Piège de Crystal

Dans la famille Crystal, on demande les Fighters : d'authentiques cinglés mélangeant pop anglo-saxonne et folk basque, reliquat d'une supposée ascendance espagnole, avec une efficacité piégeuse car irrésistible. Stéphane Duchêne


En matière – c'est le cas de le dire – de tendance de noms de groupes, on aura à peu près tout eu, par vague :  les groupes en The ; les bègues (Hey Hey My My, The Ting Tings, Birdy Nam Nam) ; les fétichistes du poney (Pony Hoax, Poney Express, mylittlepony) ; les fétichistes du poney bègues (Pony Pony Run Run) ; les allergiques aux voyelles et au pollen (BRNS, SBTRKT, MSTRKRFT) ; les "moi et les autres" (Slow Joe & The Ginger Incident, Christine and The Queens, Sallie & The Sound Outside…) et les bavards mégalo (Clap Your Hands Say Yeah !, You Say Party ! We Say Die !...).

On pourrait continuer comme ça pendant des heures mais force est de constater qu'à égalité avec le poney, le cristal est sans doute l'une des tendances patronymiques les plus étranges. Surtout si l'on considère que les formations (Crystal Castles, Crystal Antlers, Crystal Stilts et donc ici Crystal Fighters) qui l'adoptent semblent n'avoir pour seule ambition, quelle que soit l'esthétique choisie, que de foutre en l'air des usines entières de cristal de Baccarat ou, plus probablement, de forcer la porte de quelque labo clandestin de crystal meth (ou méthamphétamine). Oui, il faut bien se rendere à l'évidence. Ces gens se droguent.

Hyperglycémie

C'est qu'on a affaire, encore une fois, à une belle bande de détraqués : quand on fait produire son dernier album, Cave Rave, par Justin Meldal-Johnsen, ancien bassiste et producteur de Beck passablement allumé et sosie notoire du Screech de Sauvés par le gong, c'est qu'on a le cerveau qui cogne sévèrement la paroi crânienne. Le résultat est à l'avenant. Surtout si l'on ajoute que la formation est anglo-espagnole (à ce qu'ils disent) et se partage donc sans retenue aucune entre pop britonne dansante, électro en état d'hyperglycémie ou d'euphorie psycho-stimulée et… folk basque à base d'instruments dont le simple fait de citer les noms nous obligerait à coucher dehors.

Bien entendu, le tout dépassant comme souvent la somme des parties, on n'entend précisément rien de tout cela.

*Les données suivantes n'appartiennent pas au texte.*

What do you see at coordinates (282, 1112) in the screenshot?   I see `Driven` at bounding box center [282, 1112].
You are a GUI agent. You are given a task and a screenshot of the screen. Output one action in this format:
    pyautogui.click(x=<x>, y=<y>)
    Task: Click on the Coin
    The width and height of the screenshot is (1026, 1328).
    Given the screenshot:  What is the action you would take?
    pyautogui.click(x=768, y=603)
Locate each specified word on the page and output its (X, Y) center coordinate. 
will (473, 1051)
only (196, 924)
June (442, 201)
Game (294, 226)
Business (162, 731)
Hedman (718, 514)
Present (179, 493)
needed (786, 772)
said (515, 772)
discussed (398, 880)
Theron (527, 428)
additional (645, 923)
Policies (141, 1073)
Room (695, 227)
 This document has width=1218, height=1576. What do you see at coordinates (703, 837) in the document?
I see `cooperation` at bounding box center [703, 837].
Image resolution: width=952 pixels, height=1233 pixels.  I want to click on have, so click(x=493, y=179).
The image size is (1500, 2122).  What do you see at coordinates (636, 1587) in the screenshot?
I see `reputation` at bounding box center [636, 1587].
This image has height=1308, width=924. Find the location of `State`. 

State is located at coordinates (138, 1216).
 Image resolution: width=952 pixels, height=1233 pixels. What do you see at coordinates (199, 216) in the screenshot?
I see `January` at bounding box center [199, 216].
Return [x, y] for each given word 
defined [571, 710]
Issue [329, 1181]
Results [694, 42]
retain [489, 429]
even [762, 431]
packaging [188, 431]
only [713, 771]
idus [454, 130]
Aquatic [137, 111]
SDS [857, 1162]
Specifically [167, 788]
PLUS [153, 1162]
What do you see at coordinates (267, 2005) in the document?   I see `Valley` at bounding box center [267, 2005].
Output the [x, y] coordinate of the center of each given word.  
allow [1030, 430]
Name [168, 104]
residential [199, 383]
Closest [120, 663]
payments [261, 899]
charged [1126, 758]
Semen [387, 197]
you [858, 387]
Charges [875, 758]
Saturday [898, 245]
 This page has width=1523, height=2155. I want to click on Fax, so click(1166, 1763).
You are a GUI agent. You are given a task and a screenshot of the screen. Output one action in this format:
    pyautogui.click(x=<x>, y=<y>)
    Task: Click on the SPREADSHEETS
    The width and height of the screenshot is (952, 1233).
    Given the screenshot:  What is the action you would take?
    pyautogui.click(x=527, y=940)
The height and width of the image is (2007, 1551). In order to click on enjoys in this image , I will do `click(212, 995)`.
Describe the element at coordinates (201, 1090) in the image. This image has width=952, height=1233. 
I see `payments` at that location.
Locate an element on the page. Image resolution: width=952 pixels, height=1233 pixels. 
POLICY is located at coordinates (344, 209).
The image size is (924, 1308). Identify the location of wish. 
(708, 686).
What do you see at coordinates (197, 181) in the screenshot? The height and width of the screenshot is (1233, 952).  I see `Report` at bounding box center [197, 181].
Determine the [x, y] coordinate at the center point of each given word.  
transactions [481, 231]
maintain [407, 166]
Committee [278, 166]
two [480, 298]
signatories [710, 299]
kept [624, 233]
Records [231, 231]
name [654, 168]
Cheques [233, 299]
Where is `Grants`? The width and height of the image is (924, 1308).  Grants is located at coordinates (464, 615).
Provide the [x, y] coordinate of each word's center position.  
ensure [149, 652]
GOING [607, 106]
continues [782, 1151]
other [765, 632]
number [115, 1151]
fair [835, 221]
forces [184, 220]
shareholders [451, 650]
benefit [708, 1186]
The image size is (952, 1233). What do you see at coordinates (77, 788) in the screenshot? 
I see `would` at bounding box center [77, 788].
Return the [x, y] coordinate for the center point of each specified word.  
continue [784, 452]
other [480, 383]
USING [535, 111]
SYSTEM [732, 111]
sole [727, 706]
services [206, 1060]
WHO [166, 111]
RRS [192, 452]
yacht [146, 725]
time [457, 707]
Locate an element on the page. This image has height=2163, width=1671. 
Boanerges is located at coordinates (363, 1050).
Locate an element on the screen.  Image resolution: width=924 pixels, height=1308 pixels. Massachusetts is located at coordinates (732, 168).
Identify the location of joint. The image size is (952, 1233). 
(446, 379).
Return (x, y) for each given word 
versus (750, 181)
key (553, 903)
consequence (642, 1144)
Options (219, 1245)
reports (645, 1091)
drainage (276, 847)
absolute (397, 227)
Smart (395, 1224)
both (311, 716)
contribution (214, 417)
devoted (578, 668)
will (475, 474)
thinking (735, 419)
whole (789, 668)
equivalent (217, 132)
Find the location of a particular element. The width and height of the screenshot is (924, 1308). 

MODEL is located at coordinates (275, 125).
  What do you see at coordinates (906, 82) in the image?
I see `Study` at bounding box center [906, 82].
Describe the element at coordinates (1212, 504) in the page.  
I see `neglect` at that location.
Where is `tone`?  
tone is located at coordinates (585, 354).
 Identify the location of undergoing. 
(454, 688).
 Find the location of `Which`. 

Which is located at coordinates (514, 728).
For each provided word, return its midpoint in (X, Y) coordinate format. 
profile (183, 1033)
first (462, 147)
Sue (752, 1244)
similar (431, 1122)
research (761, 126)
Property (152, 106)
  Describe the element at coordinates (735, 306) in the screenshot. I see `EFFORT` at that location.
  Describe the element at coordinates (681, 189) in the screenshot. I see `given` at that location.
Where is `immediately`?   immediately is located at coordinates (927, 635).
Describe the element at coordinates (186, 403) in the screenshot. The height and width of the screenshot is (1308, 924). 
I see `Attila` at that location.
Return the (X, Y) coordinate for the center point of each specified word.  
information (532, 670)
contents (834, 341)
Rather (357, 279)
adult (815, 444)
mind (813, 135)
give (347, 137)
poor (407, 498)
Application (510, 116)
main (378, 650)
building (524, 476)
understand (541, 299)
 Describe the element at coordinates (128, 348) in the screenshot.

Plutôt la folle (folk ?) cavalcade d'une bande de jeunes gandins qui auraient entrepris de jouer à chat, à cache-cache et peut-être à touche-pipi avec Animal Collective, Vampire Weekend et Yeasayer. Avec la certitude qu'à l'allure où ils jouent, et avec leur manière de courir, de danser et de se faufiler comme des anguilles sous crystal meth parmi les écueils de cristal d'une cave minuscule, personne ne sera jamais en mesure de les attraper.